Predicting sample requirements¶
We can also predict the amount of training samples required to achieve specific performance thresholds.
Let’s say we wanted to see how many samples are needed to hit 90%, 93%, and 99% accuracy, area under the receiver operating characteristic, and true positive rate at a fixed false positive rate of 0.5.
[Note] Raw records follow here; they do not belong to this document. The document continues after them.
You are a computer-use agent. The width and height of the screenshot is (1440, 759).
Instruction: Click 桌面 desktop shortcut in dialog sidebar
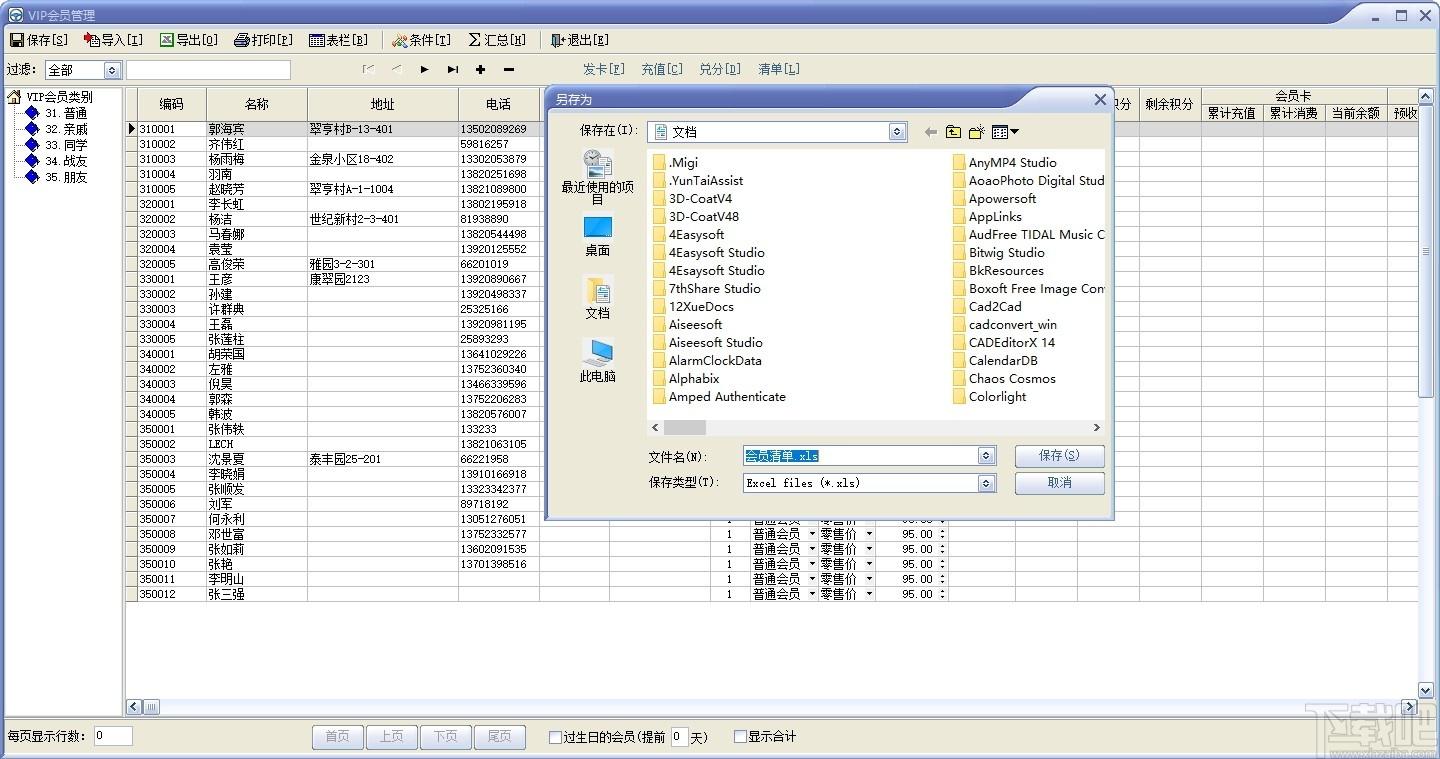[x=597, y=236]
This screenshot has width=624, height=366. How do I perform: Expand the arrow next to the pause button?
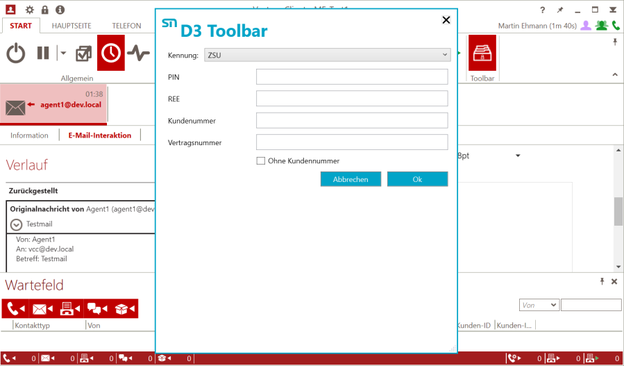pyautogui.click(x=63, y=53)
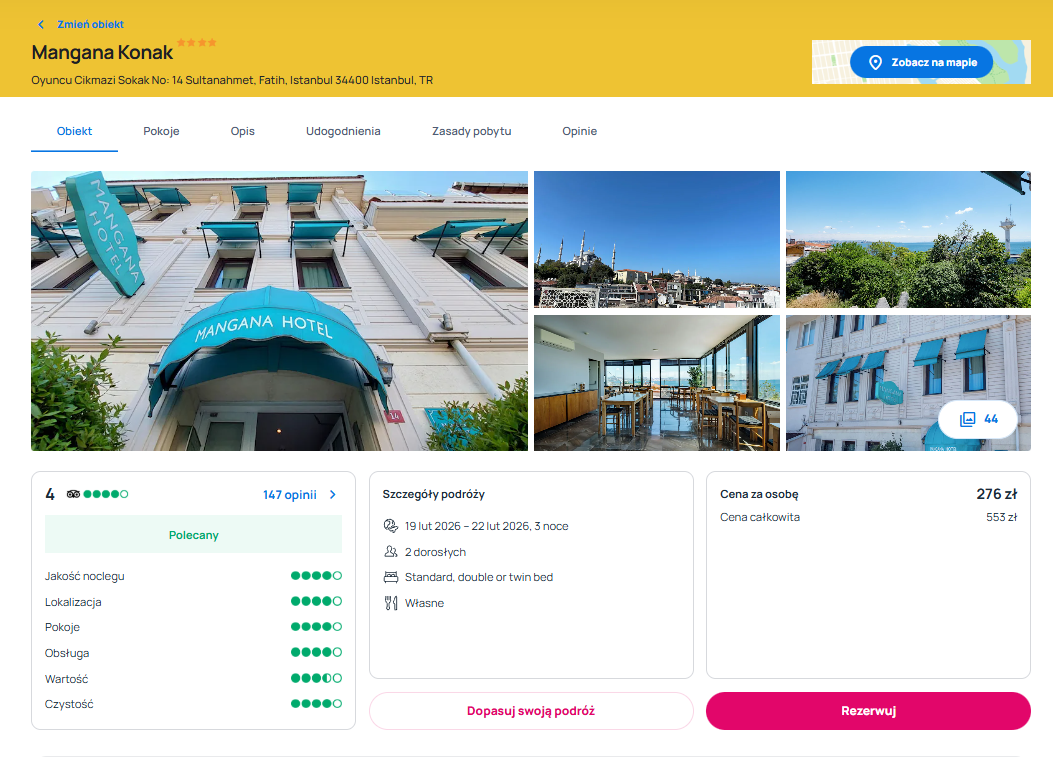Click the guests icon beside 2 dorosłych
The height and width of the screenshot is (757, 1053).
(x=390, y=552)
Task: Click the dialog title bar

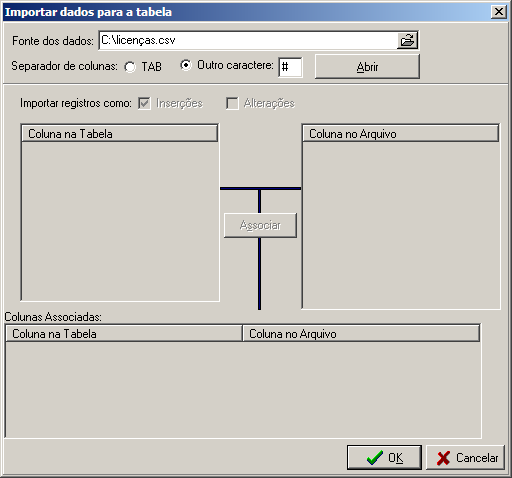Action: [x=247, y=12]
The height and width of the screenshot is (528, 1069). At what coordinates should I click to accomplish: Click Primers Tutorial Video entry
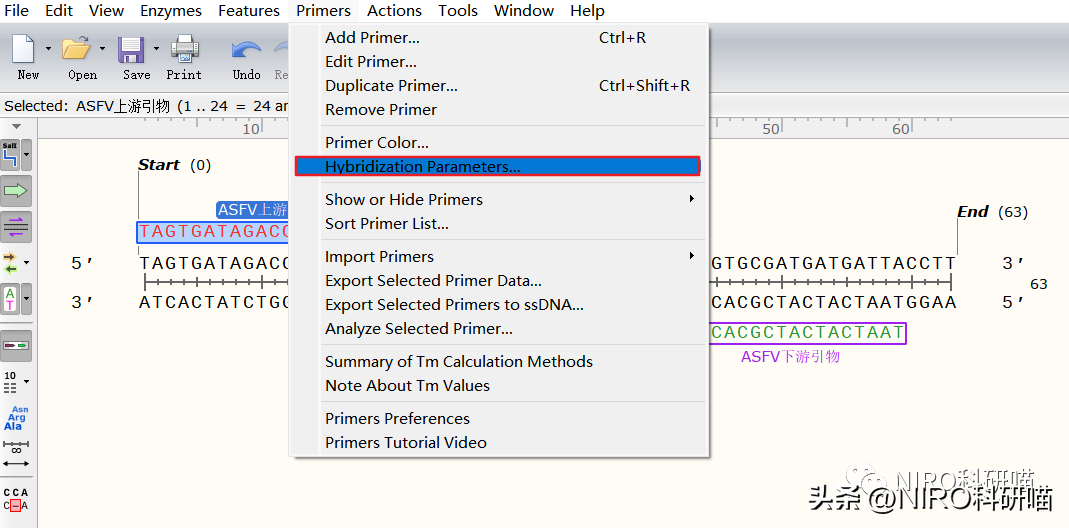tap(405, 442)
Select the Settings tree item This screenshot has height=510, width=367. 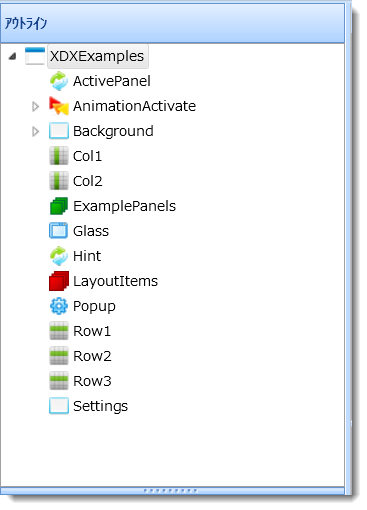click(100, 406)
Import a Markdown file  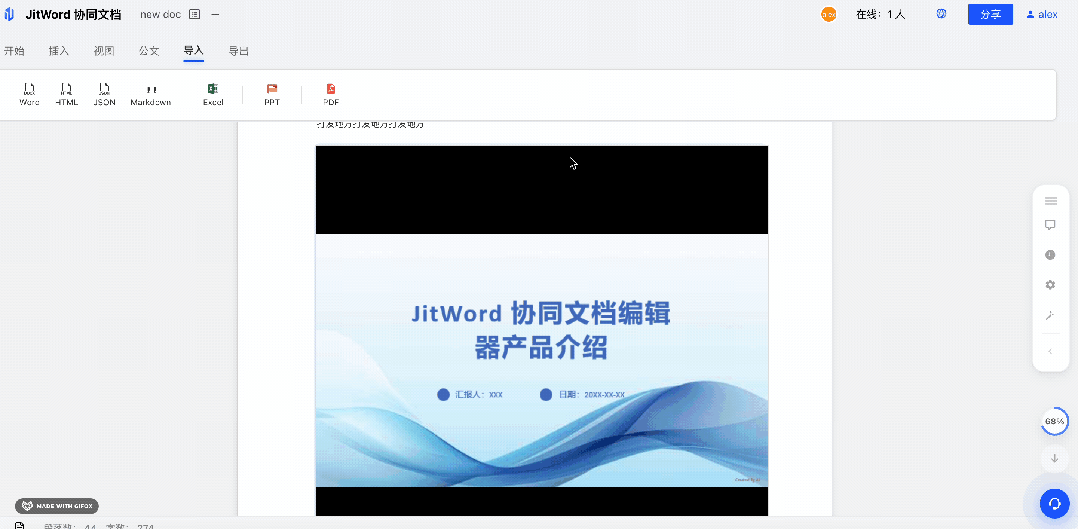[x=151, y=94]
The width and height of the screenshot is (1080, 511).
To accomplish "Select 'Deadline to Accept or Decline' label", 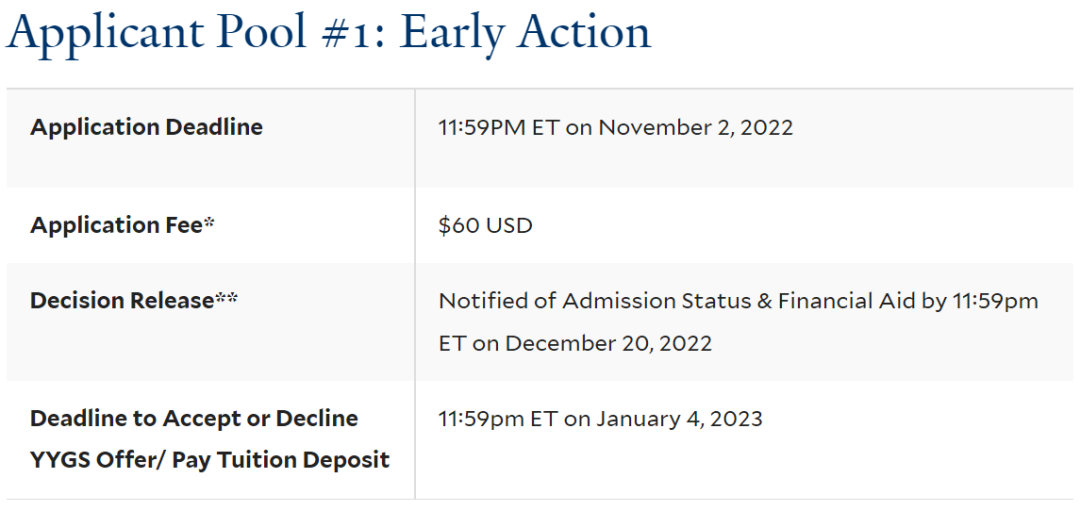I will point(194,419).
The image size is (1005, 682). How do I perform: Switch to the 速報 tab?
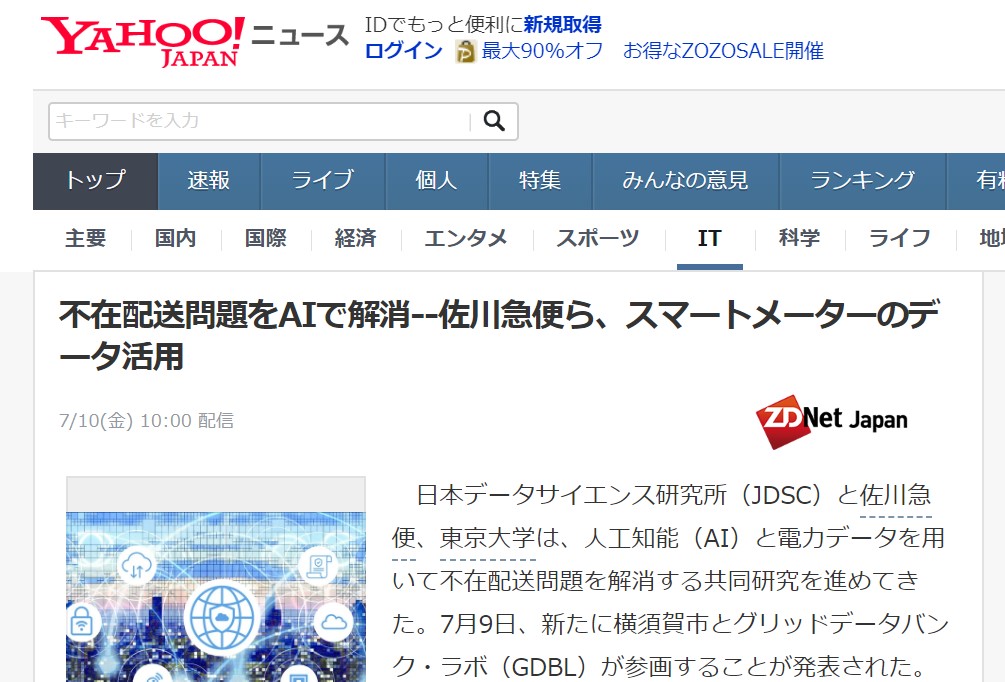pos(209,180)
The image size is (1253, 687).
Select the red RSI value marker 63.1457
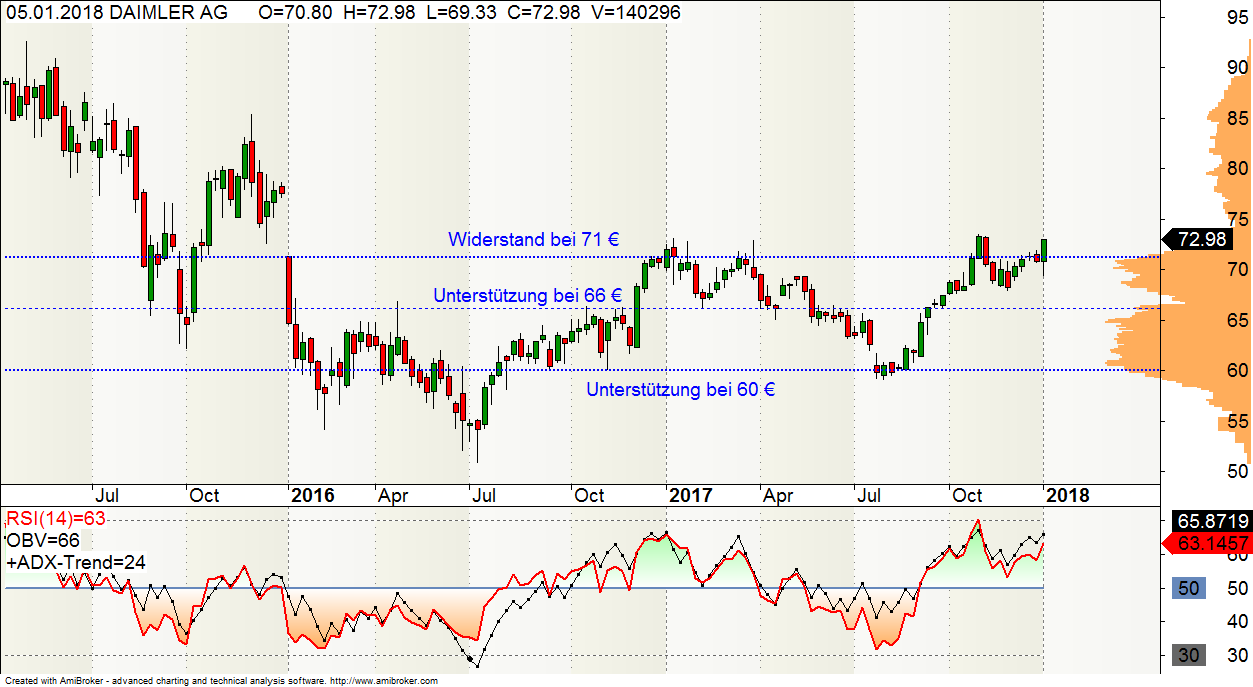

# Initialize the array of desired thresholds to apply to all metrics
output.inv_project([0.90, 0.93, 0.99])
| target | TPR at 0.5 Fixed FPR | Accuracy | AUROC |
|---|---|---|---|
| f64 | i64 | i64 | i64 |
| 0.9 | 39 | 1001 | 63 |
| 0.93 | 49 | 4177 | 90 |
| 0.99 | 174 | -1 | 961 |
With a value of “-1” samples, the projection shows that given the current model, hitting an accuracy of 99% is improbable.